100 years ago in Spokane: President Warren G. Harding plans summer visit as part of tour of West

On this day 100 years ago, President Warren G. Harding announced plans to include Spokane as part of a summer tour of the Pacific coast states, including Alaska.  (S-R archives)
By Jim Kershner The Spokesman-Review

Spokane was thrilled to learn that President Warren G. Harding was making plans to visit Spokane in the summer of 1923.

The visit would be part of a lengthy tour to the Pacific coast states and to Alaska.

Local boosters expressed the hope that he would also tour the proposed Columbia Basin irrigation lands as part of the visit. Harding made it known that he “was very much interested in Northwestern reclamation projects.”

From the accident beat: A woman was caught in a “flesh reducing machine” in the Kuhn Building and badly injured.

She was entangled so thoroughly that police had to cut the woman from the machine with hacksaws. The woman fainted while being treated.

“All attempts of the police to obtain the woman’s name failed and she said that she would at no time tell who she is,” the paper reported.

From the equine beat: Two horses belonging to the Ellott Livery Stable in Sandpoint were lost in a terrible snowstorm on Feb. 12.

They were feared dead. Miraculously, on March 4, they were found alive, still harnessed together, and “wedged among the trees in the dense forest.”

They were emaciated from lack of food, but recovering.

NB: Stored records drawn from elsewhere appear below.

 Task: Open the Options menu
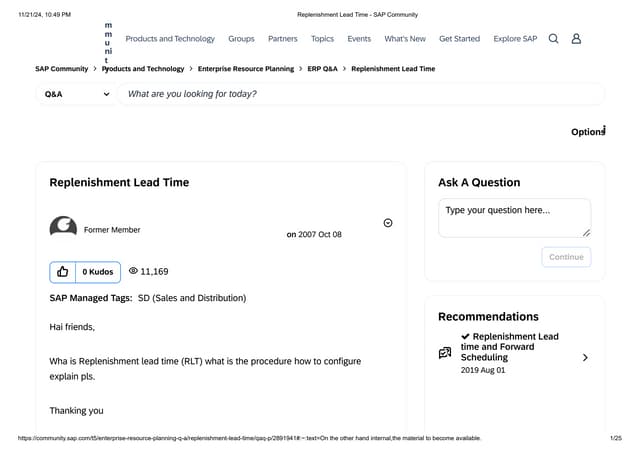(x=588, y=132)
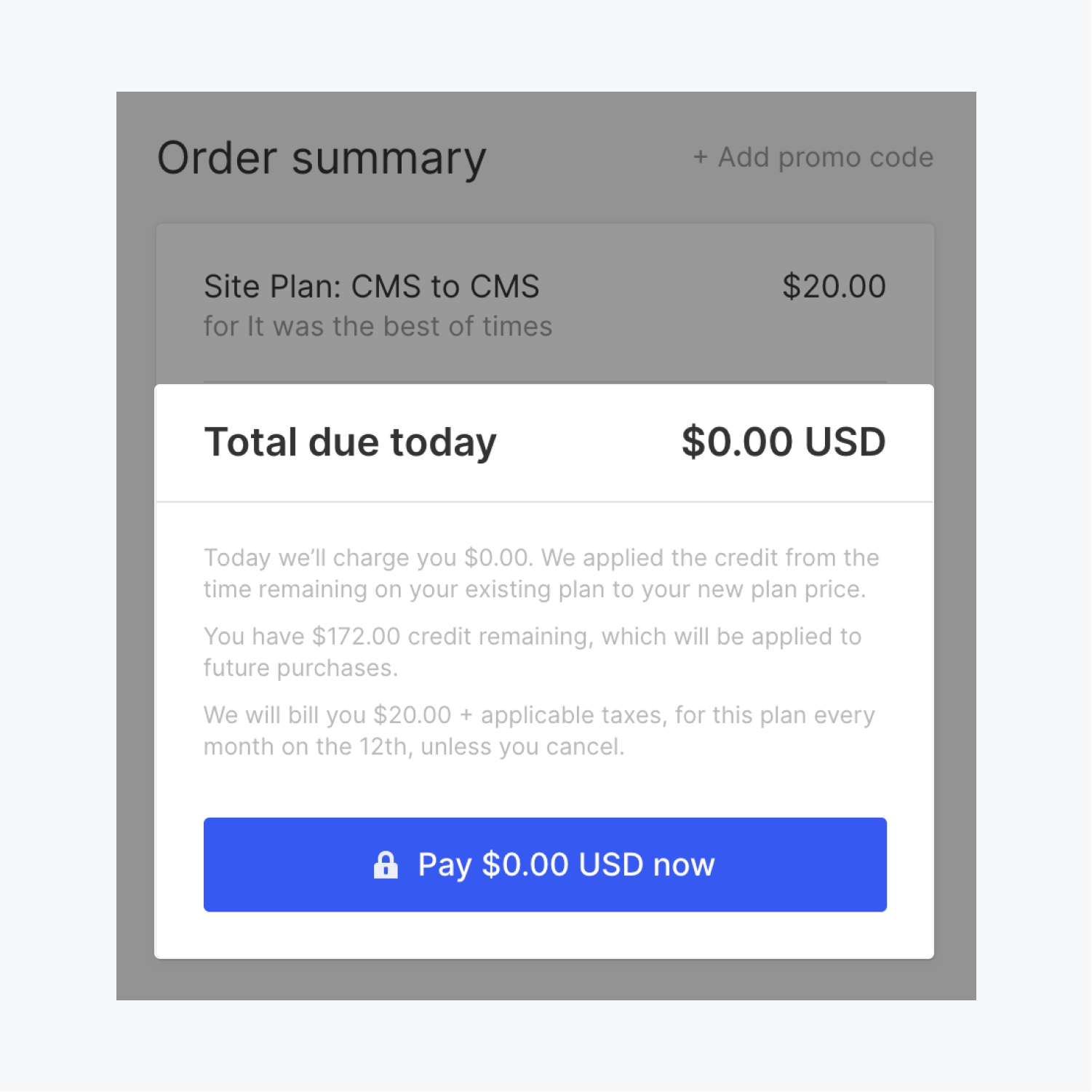Screen dimensions: 1092x1092
Task: Click the $0.00 USD total amount
Action: click(x=783, y=442)
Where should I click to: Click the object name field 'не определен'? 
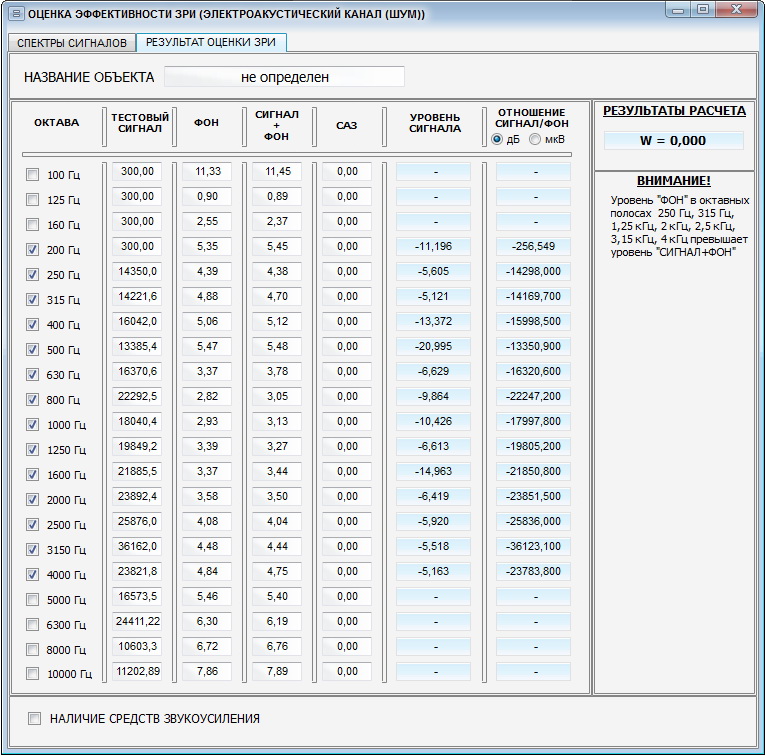(x=284, y=77)
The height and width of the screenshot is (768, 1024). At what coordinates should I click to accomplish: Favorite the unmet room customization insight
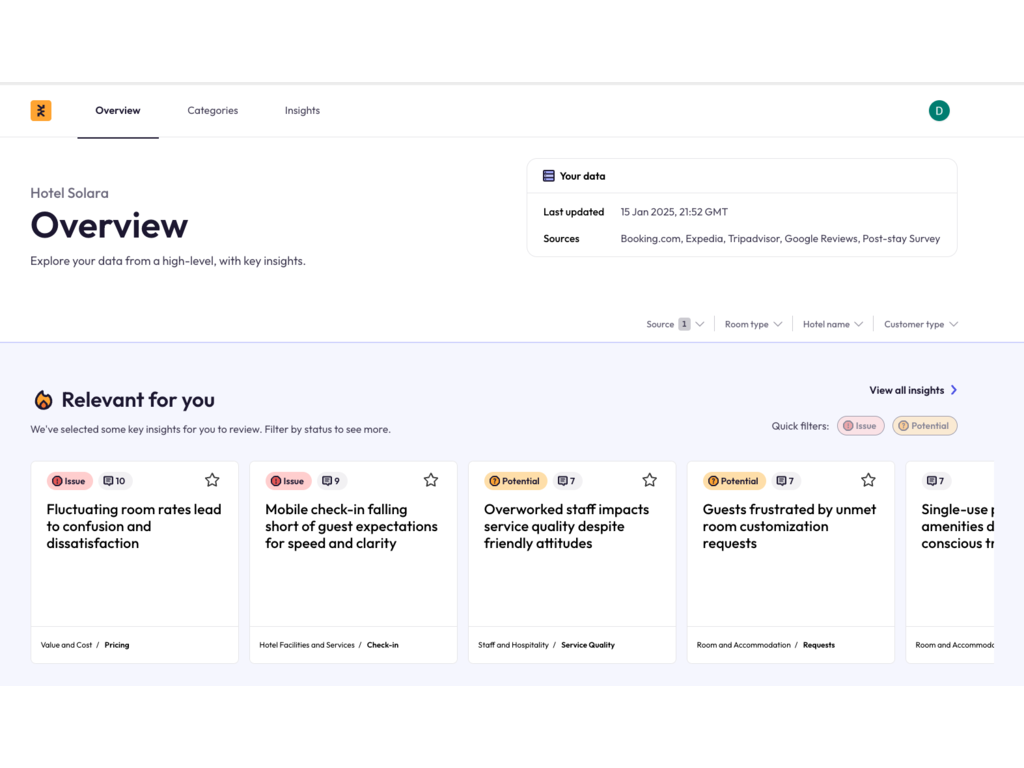[868, 480]
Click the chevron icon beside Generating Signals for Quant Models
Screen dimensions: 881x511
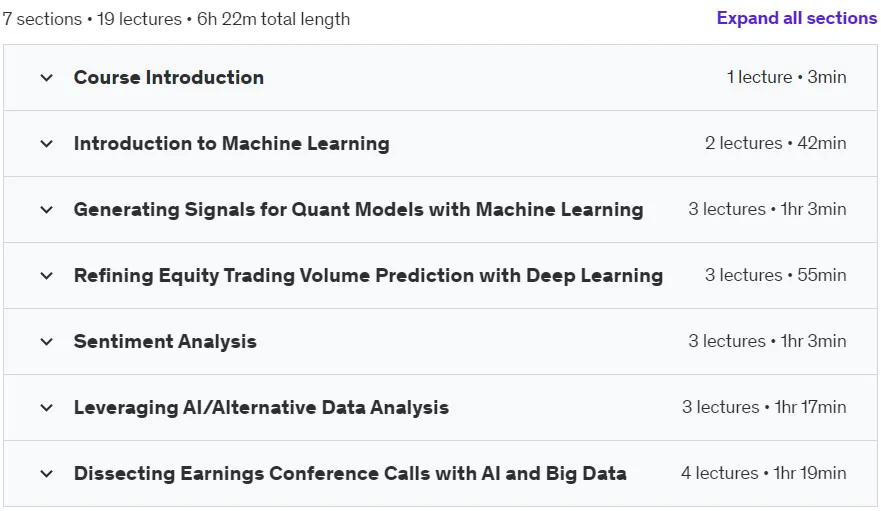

The two horses had been part of a party sent out during the February blizzard to rescue people whose car had run off the road near Cocolalla.

From the tree beat: The fate of the largest yellow pine found on the Coeur d’Alene Reservation was revealed. The Spokane Daily Chronicle ran a picture of the log, felled by the McGoldrick Lumber Co., and noted that it had produced 11,800 feet of lumber.